■ **Data to examine**:
● ● ● ● ● ● ●
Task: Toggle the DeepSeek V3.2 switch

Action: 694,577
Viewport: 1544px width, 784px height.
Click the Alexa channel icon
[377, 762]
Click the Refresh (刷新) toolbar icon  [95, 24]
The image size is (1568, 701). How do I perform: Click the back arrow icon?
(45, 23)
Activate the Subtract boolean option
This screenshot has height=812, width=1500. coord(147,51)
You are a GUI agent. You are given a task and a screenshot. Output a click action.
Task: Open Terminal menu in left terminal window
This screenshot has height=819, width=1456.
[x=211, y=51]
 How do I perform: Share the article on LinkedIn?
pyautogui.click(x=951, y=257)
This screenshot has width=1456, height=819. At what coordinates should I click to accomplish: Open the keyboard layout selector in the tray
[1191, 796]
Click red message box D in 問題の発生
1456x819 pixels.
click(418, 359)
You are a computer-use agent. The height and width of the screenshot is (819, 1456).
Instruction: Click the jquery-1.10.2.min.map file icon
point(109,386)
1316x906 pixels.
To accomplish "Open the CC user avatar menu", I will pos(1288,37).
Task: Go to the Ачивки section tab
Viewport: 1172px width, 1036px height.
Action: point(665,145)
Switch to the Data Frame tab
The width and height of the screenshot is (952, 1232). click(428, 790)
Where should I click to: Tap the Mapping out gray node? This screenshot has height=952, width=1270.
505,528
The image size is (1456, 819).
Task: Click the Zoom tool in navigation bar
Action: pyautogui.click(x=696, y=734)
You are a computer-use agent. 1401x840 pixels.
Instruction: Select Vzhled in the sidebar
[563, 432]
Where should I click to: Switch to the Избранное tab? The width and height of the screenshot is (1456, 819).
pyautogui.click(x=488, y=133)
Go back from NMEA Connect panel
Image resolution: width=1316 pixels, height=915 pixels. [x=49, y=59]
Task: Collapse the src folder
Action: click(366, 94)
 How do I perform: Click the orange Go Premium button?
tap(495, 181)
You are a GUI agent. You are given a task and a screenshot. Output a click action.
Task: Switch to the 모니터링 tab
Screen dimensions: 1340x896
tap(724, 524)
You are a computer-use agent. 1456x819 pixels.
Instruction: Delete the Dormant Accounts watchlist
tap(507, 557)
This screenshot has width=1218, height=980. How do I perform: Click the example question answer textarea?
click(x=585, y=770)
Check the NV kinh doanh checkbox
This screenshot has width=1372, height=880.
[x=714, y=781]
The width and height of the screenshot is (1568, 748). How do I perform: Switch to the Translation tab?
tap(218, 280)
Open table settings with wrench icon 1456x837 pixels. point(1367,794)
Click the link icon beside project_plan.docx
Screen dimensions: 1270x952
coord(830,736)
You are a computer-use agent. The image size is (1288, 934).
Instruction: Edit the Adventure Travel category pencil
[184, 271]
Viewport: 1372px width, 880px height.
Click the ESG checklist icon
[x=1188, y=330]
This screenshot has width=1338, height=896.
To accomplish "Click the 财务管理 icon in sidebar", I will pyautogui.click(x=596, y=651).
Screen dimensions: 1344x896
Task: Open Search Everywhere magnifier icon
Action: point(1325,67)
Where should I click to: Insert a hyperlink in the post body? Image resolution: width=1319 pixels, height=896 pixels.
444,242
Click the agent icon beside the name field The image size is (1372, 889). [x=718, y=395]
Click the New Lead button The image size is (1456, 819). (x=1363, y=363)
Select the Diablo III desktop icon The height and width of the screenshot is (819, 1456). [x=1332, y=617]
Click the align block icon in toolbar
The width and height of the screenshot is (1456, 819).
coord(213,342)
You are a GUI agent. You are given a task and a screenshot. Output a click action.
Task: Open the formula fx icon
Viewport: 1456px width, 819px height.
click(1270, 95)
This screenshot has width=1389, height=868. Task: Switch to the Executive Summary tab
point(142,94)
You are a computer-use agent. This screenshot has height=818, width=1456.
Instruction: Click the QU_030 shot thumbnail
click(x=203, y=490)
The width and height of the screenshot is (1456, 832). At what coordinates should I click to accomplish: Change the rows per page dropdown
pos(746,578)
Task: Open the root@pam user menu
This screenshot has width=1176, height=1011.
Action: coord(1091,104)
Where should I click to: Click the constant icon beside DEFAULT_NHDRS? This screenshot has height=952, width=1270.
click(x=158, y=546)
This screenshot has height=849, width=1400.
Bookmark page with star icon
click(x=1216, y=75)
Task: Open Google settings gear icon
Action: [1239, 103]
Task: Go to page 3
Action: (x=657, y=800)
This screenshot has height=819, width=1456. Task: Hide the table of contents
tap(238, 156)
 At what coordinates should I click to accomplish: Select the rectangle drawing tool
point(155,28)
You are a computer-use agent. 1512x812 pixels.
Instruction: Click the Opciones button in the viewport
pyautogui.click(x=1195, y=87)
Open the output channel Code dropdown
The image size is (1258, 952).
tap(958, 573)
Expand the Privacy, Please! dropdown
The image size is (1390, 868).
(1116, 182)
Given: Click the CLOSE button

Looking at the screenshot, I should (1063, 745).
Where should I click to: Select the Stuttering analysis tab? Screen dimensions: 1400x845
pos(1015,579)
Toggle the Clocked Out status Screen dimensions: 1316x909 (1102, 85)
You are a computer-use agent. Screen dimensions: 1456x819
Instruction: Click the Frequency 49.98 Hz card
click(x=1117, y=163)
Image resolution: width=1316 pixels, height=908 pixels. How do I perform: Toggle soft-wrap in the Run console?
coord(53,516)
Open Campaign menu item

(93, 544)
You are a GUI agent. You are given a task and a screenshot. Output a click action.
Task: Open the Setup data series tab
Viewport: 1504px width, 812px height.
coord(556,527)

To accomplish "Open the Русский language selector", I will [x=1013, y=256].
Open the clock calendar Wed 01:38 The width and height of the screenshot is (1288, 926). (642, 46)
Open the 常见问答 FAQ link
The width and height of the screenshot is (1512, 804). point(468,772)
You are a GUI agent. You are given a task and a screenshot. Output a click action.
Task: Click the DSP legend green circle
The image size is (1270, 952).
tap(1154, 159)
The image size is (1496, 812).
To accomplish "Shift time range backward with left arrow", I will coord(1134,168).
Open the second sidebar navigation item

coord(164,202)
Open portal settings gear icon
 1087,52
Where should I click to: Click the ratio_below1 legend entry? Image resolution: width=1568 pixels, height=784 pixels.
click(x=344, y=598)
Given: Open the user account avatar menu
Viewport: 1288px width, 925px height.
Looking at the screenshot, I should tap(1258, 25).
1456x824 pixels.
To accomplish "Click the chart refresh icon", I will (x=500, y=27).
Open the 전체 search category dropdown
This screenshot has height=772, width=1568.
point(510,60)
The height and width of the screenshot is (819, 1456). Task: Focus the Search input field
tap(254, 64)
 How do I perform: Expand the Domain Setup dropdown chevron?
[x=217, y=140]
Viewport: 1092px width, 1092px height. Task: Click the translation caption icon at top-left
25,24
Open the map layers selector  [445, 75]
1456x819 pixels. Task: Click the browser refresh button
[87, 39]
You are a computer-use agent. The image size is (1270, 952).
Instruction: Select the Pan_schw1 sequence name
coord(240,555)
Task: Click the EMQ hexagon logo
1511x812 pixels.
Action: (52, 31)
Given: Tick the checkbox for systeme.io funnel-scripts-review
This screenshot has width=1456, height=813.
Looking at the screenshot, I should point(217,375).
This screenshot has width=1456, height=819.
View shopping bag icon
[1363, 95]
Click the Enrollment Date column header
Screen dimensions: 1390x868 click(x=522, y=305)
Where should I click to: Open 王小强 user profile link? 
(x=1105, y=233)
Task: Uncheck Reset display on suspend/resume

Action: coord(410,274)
● ● ● ● ● ● ●
■ **Prompt**:
Every piece of the data is to be set down again exactly.

■ **Solution below**:
Task: Toggle the DeepSeek V3.2 switch

Action: 694,577
Viewport: 1544px width, 784px height.
Click the Alexa channel icon
[377, 762]
Click the Refresh (刷新) toolbar icon  [95, 24]
The image size is (1568, 701). How do I perform: Click the back arrow icon?
(45, 23)
Activate the Subtract boolean option
This screenshot has height=812, width=1500. coord(147,51)
You are a GUI agent. You are given a task and a screenshot. Output a click action.
Task: Open Terminal menu in left terminal window
This screenshot has height=819, width=1456.
[x=211, y=51]
 How do I perform: Share the article on LinkedIn?
pyautogui.click(x=951, y=257)
This screenshot has width=1456, height=819. At what coordinates should I click to accomplish: Open the keyboard layout selector in the tray
[1191, 796]
Click red message box D in 問題の発生
1456x819 pixels.
click(418, 359)
You are a computer-use agent. The height and width of the screenshot is (819, 1456).
Instruction: Click the jquery-1.10.2.min.map file icon
point(109,386)
1316x906 pixels.
To accomplish "Open the CC user avatar menu", I will pos(1288,37).
Task: Go to the Ачивки section tab
Viewport: 1172px width, 1036px height.
Action: point(665,145)
Switch to the Data Frame tab
The width and height of the screenshot is (952, 1232). click(428, 790)
Where should I click to: Tap the Mapping out gray node? This screenshot has height=952, width=1270.
505,528
The image size is (1456, 819).
Task: Click the Zoom tool in navigation bar
Action: pyautogui.click(x=696, y=734)
You are a computer-use agent. 1401x840 pixels.
Instruction: Select Vzhled in the sidebar
[563, 432]
Where should I click to: Switch to the Избранное tab? The width and height of the screenshot is (1456, 819).
pyautogui.click(x=488, y=133)
Go back from NMEA Connect panel
Image resolution: width=1316 pixels, height=915 pixels. [x=49, y=59]
Task: Collapse the src folder
Action: click(366, 94)
 How do I perform: Click the orange Go Premium button?
tap(495, 181)
You are a GUI agent. You are given a task and a screenshot. Output a click action.
Task: Switch to the 모니터링 tab
Screen dimensions: 1340x896
tap(724, 524)
You are a computer-use agent. 1456x819 pixels.
Instruction: Delete the Dormant Accounts watchlist
tap(507, 557)
This screenshot has width=1218, height=980. How do I perform: Click the example question answer textarea?
click(x=585, y=770)
Check the NV kinh doanh checkbox
This screenshot has width=1372, height=880.
[x=714, y=781]
The width and height of the screenshot is (1568, 748). How do I perform: Switch to the Translation tab?
tap(218, 280)
Open table settings with wrench icon 1456x837 pixels. point(1367,794)
Click the link icon beside project_plan.docx
Screen dimensions: 1270x952
coord(830,736)
You are a computer-use agent. The image size is (1288, 934).
Instruction: Edit the Adventure Travel category pencil
[184, 271]
Viewport: 1372px width, 880px height.
Click the ESG checklist icon
[x=1188, y=330]
This screenshot has width=1338, height=896.
To accomplish "Click the 财务管理 icon in sidebar", I will pyautogui.click(x=596, y=651).
Screen dimensions: 1344x896
Task: Open Search Everywhere magnifier icon
Action: point(1325,67)
Where should I click to: Insert a hyperlink in the post body? Image resolution: width=1319 pixels, height=896 pixels.
444,242
Click the agent icon beside the name field The image size is (1372, 889). [x=718, y=395]
Click the New Lead button The image size is (1456, 819). (x=1363, y=363)
Select the Diablo III desktop icon The height and width of the screenshot is (819, 1456). [x=1332, y=617]
Click the align block icon in toolbar
The width and height of the screenshot is (1456, 819).
coord(213,342)
You are a GUI agent. You are given a task and a screenshot. Output a click action.
Task: Open the formula fx icon
Viewport: 1456px width, 819px height.
click(1270, 95)
This screenshot has width=1389, height=868. Task: Switch to the Executive Summary tab
point(142,94)
You are a computer-use agent. This screenshot has height=818, width=1456.
Instruction: Click the QU_030 shot thumbnail
click(x=203, y=490)
The width and height of the screenshot is (1456, 832). At what coordinates should I click to accomplish: Change the rows per page dropdown
pos(746,578)
Task: Open the root@pam user menu
This screenshot has width=1176, height=1011.
Action: coord(1091,104)
Where should I click to: Click the constant icon beside DEFAULT_NHDRS? This screenshot has height=952, width=1270.
click(x=158, y=546)
This screenshot has height=849, width=1400.
Bookmark page with star icon
click(x=1216, y=75)
Task: Open Google settings gear icon
Action: [1239, 103]
Task: Go to page 3
Action: (x=657, y=800)
This screenshot has height=819, width=1456. Task: Hide the table of contents
tap(238, 156)
 At what coordinates should I click to accomplish: Select the rectangle drawing tool
point(155,28)
You are a computer-use agent. 1512x812 pixels.
Instruction: Click the Opciones button in the viewport
pyautogui.click(x=1195, y=87)
Open the output channel Code dropdown
The image size is (1258, 952).
tap(958, 573)
Expand the Privacy, Please! dropdown
The image size is (1390, 868).
(1116, 182)
Given: Click the CLOSE button

Looking at the screenshot, I should (1063, 745).
Where should I click to: Select the Stuttering analysis tab? Screen dimensions: 1400x845
pos(1015,579)
Toggle the Clocked Out status Screen dimensions: 1316x909 (1102, 85)
You are a computer-use agent. Screen dimensions: 1456x819
Instruction: Click the Frequency 49.98 Hz card
click(x=1117, y=163)
Image resolution: width=1316 pixels, height=908 pixels. How do I perform: Toggle soft-wrap in the Run console?
coord(53,516)
Open Campaign menu item

(93, 544)
You are a GUI agent. You are given a task and a screenshot. Output a click action.
Task: Open the Setup data series tab
Viewport: 1504px width, 812px height.
coord(556,527)

To accomplish "Open the Русский language selector", I will [x=1013, y=256].
Open the clock calendar Wed 01:38 The width and height of the screenshot is (1288, 926). (642, 46)
Open the 常见问答 FAQ link
The width and height of the screenshot is (1512, 804). point(468,772)
You are a GUI agent. You are given a task and a screenshot. Output a click action.
Task: Click the DSP legend green circle
The image size is (1270, 952).
tap(1154, 159)
The image size is (1496, 812).
To accomplish "Shift time range backward with left arrow", I will coord(1134,168).
Open the second sidebar navigation item

coord(164,202)
Open portal settings gear icon
 1087,52
Where should I click to: Click the ratio_below1 legend entry? Image resolution: width=1568 pixels, height=784 pixels.
click(x=344, y=598)
Given: Open the user account avatar menu
Viewport: 1288px width, 925px height.
Looking at the screenshot, I should tap(1258, 25).
1456x824 pixels.
To accomplish "Click the chart refresh icon", I will (x=500, y=27).
Open the 전체 search category dropdown
This screenshot has height=772, width=1568.
point(510,60)
The height and width of the screenshot is (819, 1456). Task: Focus the Search input field
tap(254, 64)
 How do I perform: Expand the Domain Setup dropdown chevron?
[x=217, y=140]
Viewport: 1092px width, 1092px height. Task: Click the translation caption icon at top-left
25,24
Open the map layers selector  [445, 75]
1456x819 pixels. Task: Click the browser refresh button
[87, 39]
You are a computer-use agent. The image size is (1270, 952).
Instruction: Select the Pan_schw1 sequence name
coord(240,555)
Task: Click the EMQ hexagon logo
1511x812 pixels.
Action: (52, 31)
Given: Tick the checkbox for systeme.io funnel-scripts-review
This screenshot has width=1456, height=813.
Looking at the screenshot, I should point(217,375).
This screenshot has width=1456, height=819.
View shopping bag icon
[1363, 95]
Click the Enrollment Date column header
Screen dimensions: 1390x868 click(x=522, y=305)
Where should I click to: Open 王小强 user profile link? 
(x=1105, y=233)
Task: Uncheck Reset display on suspend/resume

Action: coord(410,274)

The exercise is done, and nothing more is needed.